Management tools can be used to automate deployment,
troubleshooting and assuring service must be done in an
automated fashion. With telemetry data spread across
multiple server components, the IT staff needs to process
data quickly and gain valuable insights based on visible trends.
The solution here is AI, specifically machine learning, which
powers orchestration to deliver predictive and scalable
operations across workloads.
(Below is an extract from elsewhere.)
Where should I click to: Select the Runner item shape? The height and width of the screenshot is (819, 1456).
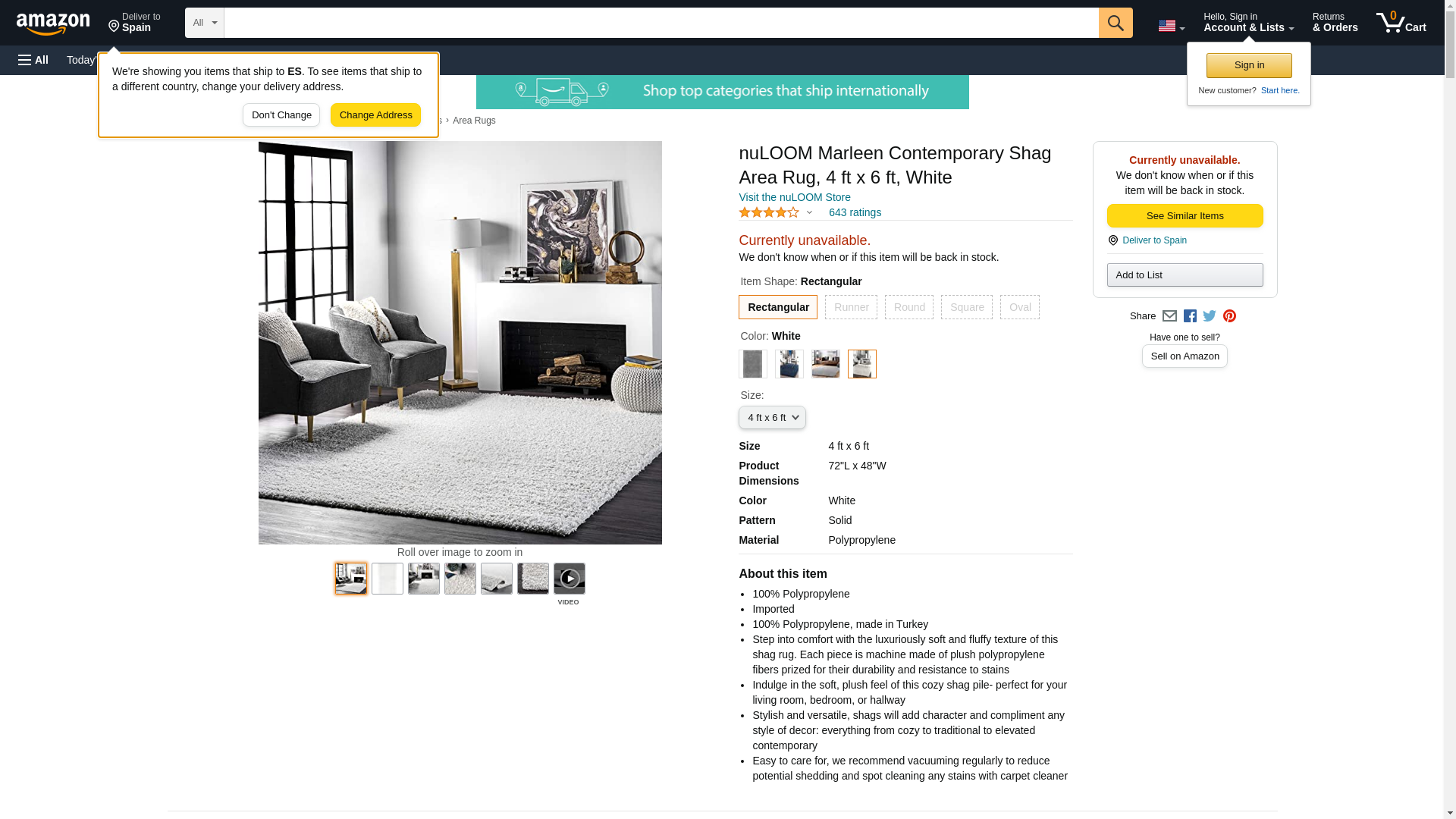coord(851,307)

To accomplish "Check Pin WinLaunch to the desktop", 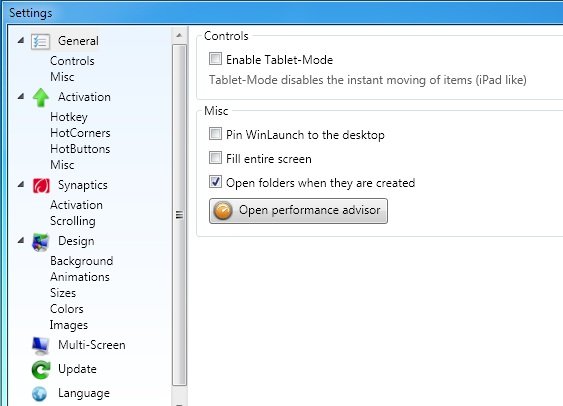I will (x=215, y=134).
The combination of real-time
network monitoring and ML provides an automated solution
for provisioning, instantiating, and configuring physical and
virtual network functions quicker and more accurately than
if a human carried out the task.
This frees up time for IT staff to spend their time on mission
critical, higher-value tasks that contribute to the business.
With IoT devices soon expected to produce trillions of
gigabytes of data daily, the Internet of Things (IoT) is
expected to be both the biggest producer and consumer of
data. Billions of IoT devices will include components in a
variety of uses, including smart city, smart retail, smart
vehicles, smart homes, and more. 5G in high bands enabling
critical IoT and industry automation as defined in release 16
of the 5G standard.
Edge devices are, in theory, IoT devices – and video analytics
and AR/VR will play an important part of the IoT. For example,
a face detection workload may be run for a device in a smart
city setting, or for checkout in a smart retail shop, or as a part
of AR for a private user. IoT workloads will also generally
include all the AI workloads in terms of processing a data point.
One specific IoT-related workload is the IoT Gateway. With
all the IoT data needing to be processed differently at
different latencies for varying purposes, compute capability
to process all this data at different locations to fulfill the
varying latency requirements is necessary. Thus, the edge
cloud is an ideal location for performing such functions.
Data organization and processing will be an important
operation at the edge cloud. Fundamentally, data
organization entities range widely in complexity, from simple
key-value stores that are designed for very fast access to
data to complex analytics operations. There will be endto-end use case providing video surveillance to cities,
enterprises or neighborhoods over the network. Edge cloud
micro datacenters are used for analyzing video streams from
nearby surveillance IP cameras to conduct targeted searches
in order to detect, recognize, count and track pedestrians,
faces, vehicles, license plates, abnormal events/behaviors
and other types of content in the video. Analysis and
processing happen closer to the point of capture, thereby
conserving video transmission bandwidth and reducing the
amount of data routed through the core network.
Service Provider and especially 5G Mobile Operators are forced to push more compute and storage power to the edge of their network. Leveraging their existing distributed geo infrastructure is a great asset. Building up 5G micro data centers – build with Integrated Application Hosting and IP Fabric Management - enable and simplify the management of IP-Fabric networks that deliver the foundation for emerging applications in the 5G eco-system.